Simultaneous kidney transplantation and vascular reconstruction has been previously reported in adult patients with aortic aneurysms or aorto-iliac occlusive disease . In these cases, fresh aortic allograft was procured from the kidney donor and used to replace the recipient diseased vessels. Follow-up of up to 116 months demonstrated no evidence of allograft degeneration, aneurysm, or thrombosis. Based on published reports  as well as our own experience with using aortic grafts for multivisceral transplants, we do not anticipate a high likelihood of isolated rejection of the aortic conduit in this patient. However, we will continue to monitor the growth and the luminal diameter of the graft with periodic imaging studies.

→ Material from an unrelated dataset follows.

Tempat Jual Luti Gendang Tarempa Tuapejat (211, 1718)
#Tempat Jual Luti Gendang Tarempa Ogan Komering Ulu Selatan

We believe this is the first reported case of using fresh donor allograft aorta for aortic and SMA bypass in conjunction with renal transplantation for the surgical treatment of MAS. This approach may obviate the need for future procedures that are usually needed when prosthetic materials are used in growing children. Long-term follow-up will be necessary to determine if growth of the donor allograft aorta will match the growth of the recipient sufficiently to avoid the need for future graft revision. Since immunosuppression is necessary when fresh allograft vessels are used, this approach should only be considered in situations where the patient already requires an organ transplant.
The authors of this manuscript have no conflicts of interest to disclose as described by the American Journal of Transplantation.